Mohon tunggu...
Ninoy N Karundeng
Ninoy N Karundeng Mohon Tunggu... Operator - Seorang penulis yang menulis untuk kehidupan manusia yang lebih baik.

Wakil Presiden Penyair Indonesia. Filsuf penemu konsep "I am the mother of words - Saya Induk Kata-kata". Membantu memahami kehidupan dengan sederhana untuk kebahagian manusia ...

Selanjutnya

Tutup

Politik

Aceng HM Fikri dan Taliban, Fani Oktora dan Malala: Motif Tersembunyi Melawan Etika Keumuman

9 Desember 2012   12:06 Diperbarui: 24 Juni 2015   19:57 596
+
Laporkan Konten
Laporkan Akun
Kompasiana adalah platform blog. Konten ini menjadi tanggung jawab bloger dan tidak mewakili pandangan redaksi Kompas.
Lihat foto
Politik. Sumber ilustrasi: FREEPIK/Freepik

Bupati Garut Aceng HM Fikri telah sukses menjadi berita di dunia. Jaringan televise dunia CNN dan Aljazeera, harian the New York Times, the Guardian dan aneka harian di Malaysia juga menyoroti pernikahan rekor 4 hari Aceng melawan Fani Oktora. Berita tambahan adalah Shinta dinikasi Aceng untuk dua bulan.

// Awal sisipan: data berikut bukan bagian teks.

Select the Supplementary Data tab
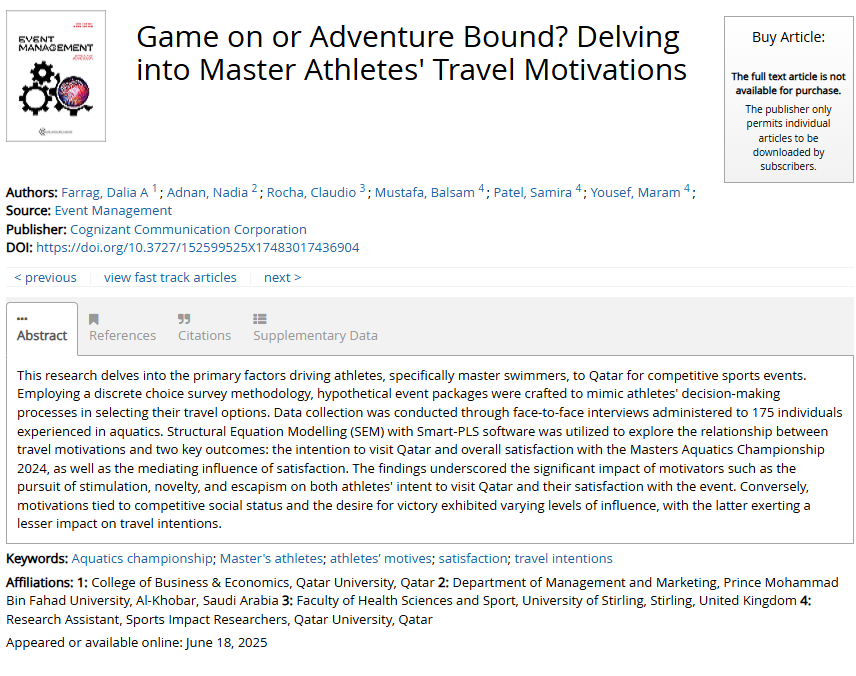Viewport: 856px width, 676px height. click(315, 335)
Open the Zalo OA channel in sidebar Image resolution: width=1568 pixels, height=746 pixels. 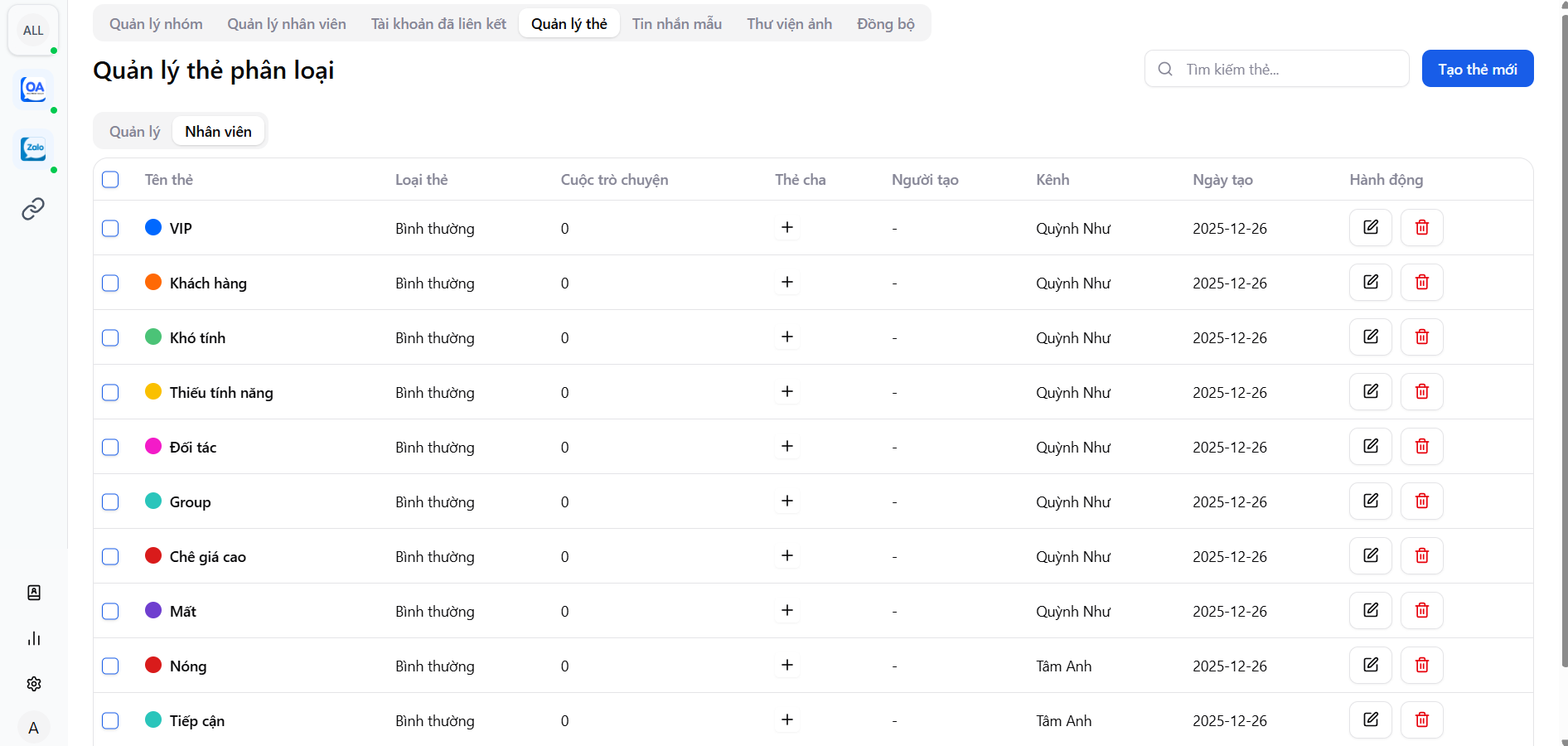tap(33, 89)
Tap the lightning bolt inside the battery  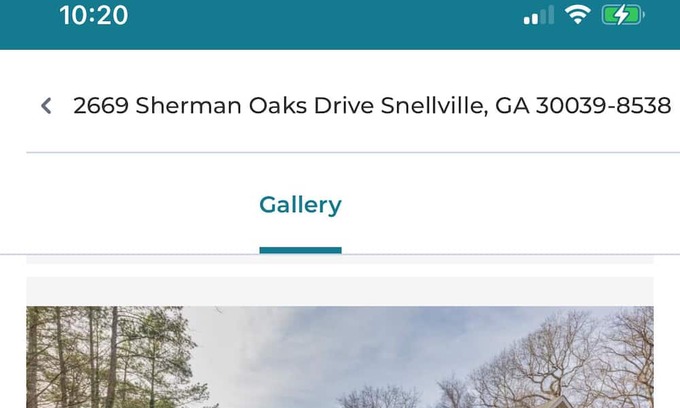tap(621, 15)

Aksi Bupati Aceng menikahi perempuan muda ini tidak sah menurut ajaran agama, dan sah tidak menurut etika keumuman. Bayangkan, tujuan perkawinan yang umum adalah membentuk keluarga yang mawadah, sakinah wa rahmah! Yang dilakukan Aceng tak lebih dan tak kurang hanyalah keisengan seorang lelaki yang menganggap diri kaya. Perempuan dianggap oleh Aceng sebagai produk yang bisa dibeli. Hukum perkawinan masih saja menempatkan perempuan sebagai ‘pelayan bagi lelaki yang menikahi'. Maka demi keinginan jiwanya yang bergelora, mencarilah lewat para ajudan dan pembantu-pembantunya, Aceng bergerilya mencari perempuan untuk dinikahi.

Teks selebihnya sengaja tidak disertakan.